■ DOCUMENT SECTION:
** BEGIN **

Bijoy Ekushey, the latest edition of Bijoy
(Photo: Ananda Computers)
Although Bangla (the national and official language of Bangladesh) is the seventh most spoken language in the world, there was no well-functioning, simple and easy-to-use software for typing in this language until the late 1980s. These technological limitations were particularly constraining the printing and publishing industries in Bangladesh and the Bangla speaking regions of India (West Bengal, Asam, Tripura, Monipur, etc.)
Understanding the need for and potential of a feasible Bangla Script Writing Interface, Mustafa Jabbar, a Bangladeshi journalist, took the initiative to develop the software and appropriate Bangla keyboard layout, which virtually changed the printing and publishing industry in Bangladesh. With the advent of personal computers in the 1990s for office and home uses, his invention gradually became popular among the public and private sectors, educational institutes and individual users in Bangladesh and parts of India. Mr. Jabbar’s “Bijoy” software and keyboard are now the most popular, widely used Bangla typing option in the world.
Mustafa Jabbar, Inventor of Bijoy Bangla Software (Photo: Ananda Computers)
The origin of Bijoy lies with Mr. Jabbar’s intent to publish a weekly Bangla newspaper in 1987. He quickly realized that technological facilities for Bangla publications were almost non-existent. Although the use of computer technology for publications at that time was limited, he was impressed when he saw an English language weekly using a Macintosh® computer. He started looking for ways to extend the technology for publications in Bangla. The main challenge was to accommodate the 50-letter Bangla alphabet, along with additional vowels and conjoined letters, within a standard Macintosh (and later, Windows®) keyboard, and to create an acceptable QWERTY layout standard.

** END **

■ MATERIAL:

** BEGIN **

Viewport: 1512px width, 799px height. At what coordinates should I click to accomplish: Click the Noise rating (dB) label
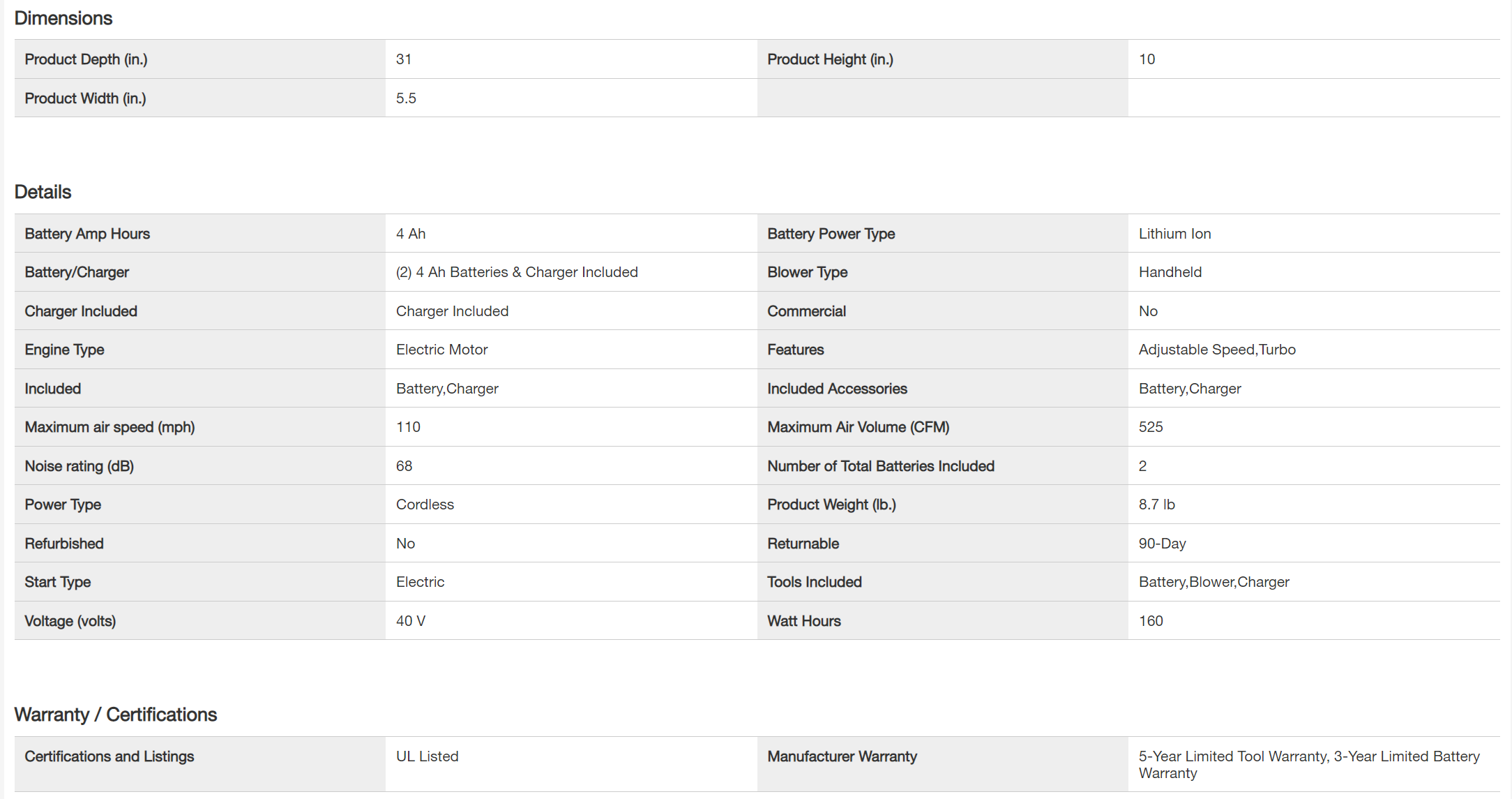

** END **

■ SET TASK: From the text about the Bijoy Bangla software, return the part between "Although Bangla (the" and "Tripura, Monipur, etc.)", inclusive, without any changes.

■ WORKED SOLUTION:
Although Bangla (the national and official language of Bangladesh) is the seventh most spoken language in the world, there was no well-functioning, simple and easy-to-use software for typing in this language until the late 1980s. These technological limitations were particularly constraining the printing and publishing industries in Bangladesh and the Bangla speaking regions of India (West Bengal, Asam, Tripura, Monipur, etc.)